The symbiotic relationship between underground fungi and trees is based on a sort of forest barter system: trees give fungi sugars, and the fungi spread their networks through the soil to help gather nutrients and water for the trees.

Now, researchers from NASA and the University of California, Los Angeles have developed a way to monitor these relationships using satellites, which could help see shifts in regional forest health during climate change.

Interactions between trees and fungi can also provide insight into a tree’s general access to nutrients. This means the new research gives researchers an easy method of monitoring the overall health of the world’s forests over long periods.

The mapping systems, interestingly, come down to colour: two particular types of underground fungi have a profound impact on the colours broadcast by trees. These colour changes are significant enough to be viewed from satellite images.

“Every tree species has a distinct spectral signal, a kind of measurable aura,” explains Sean McMahon, at the Smithsonian Forest Global Earth Observatory (ForestGEO) network.

“Now we can tell who their underground friends are, an indicator of their nutrient status, from the sky.”

To make the discovery, researchers compared traditional data with the satellite images of 130,000 individual trees in three different forest locations across the US.

Using colour data from satellite images, researchers were able to figure out how much the trees were interacting with both ectomycorrhizal fungi, which only grows on and around root cells, and arbuscular mycorrhizal fungi, which penetrates cells.

Interactions with each species indicate more complex traits in trees. For instance, arbuscular mycorrhizal-associated trees usually cycle their nutrients at a faster rate than those that associate with ectomycorrhizal fungi.

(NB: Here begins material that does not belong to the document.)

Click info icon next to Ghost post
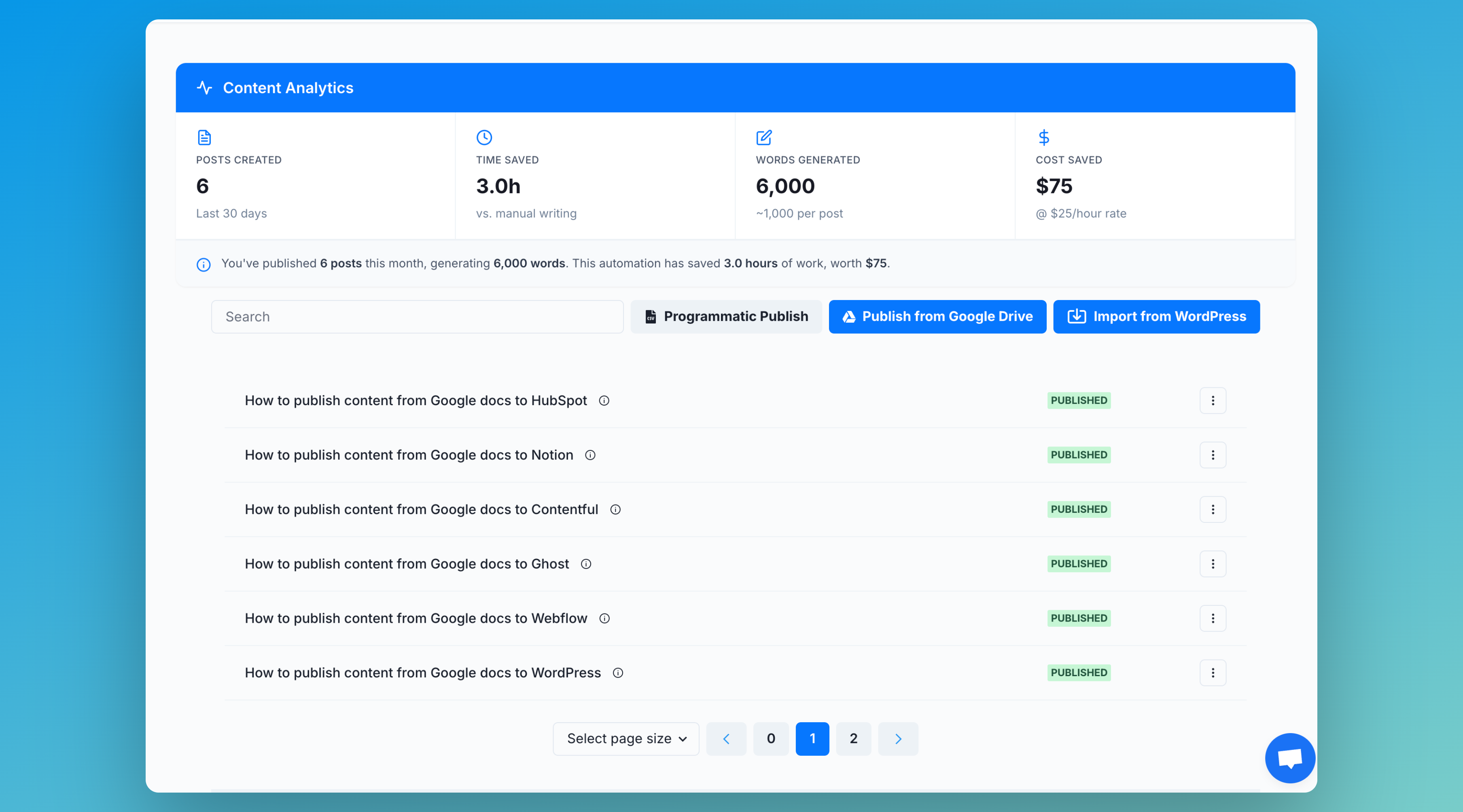 pyautogui.click(x=586, y=564)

Manually mapping these interactions with fungi for every single tree across entire countries would be an impossible task.

The ForestGEO network uses a series of 63 different plots to collect detailed data on the world’s forests over long periods.

The researchers aim to repeat the process across more of the ForestGEO network’s plots in the near future, with the hope that comparisons will lead to deeper understanding of the effects of climate change, pollution and deforestation on the world’s forests.

They published their work in Global Change Biology.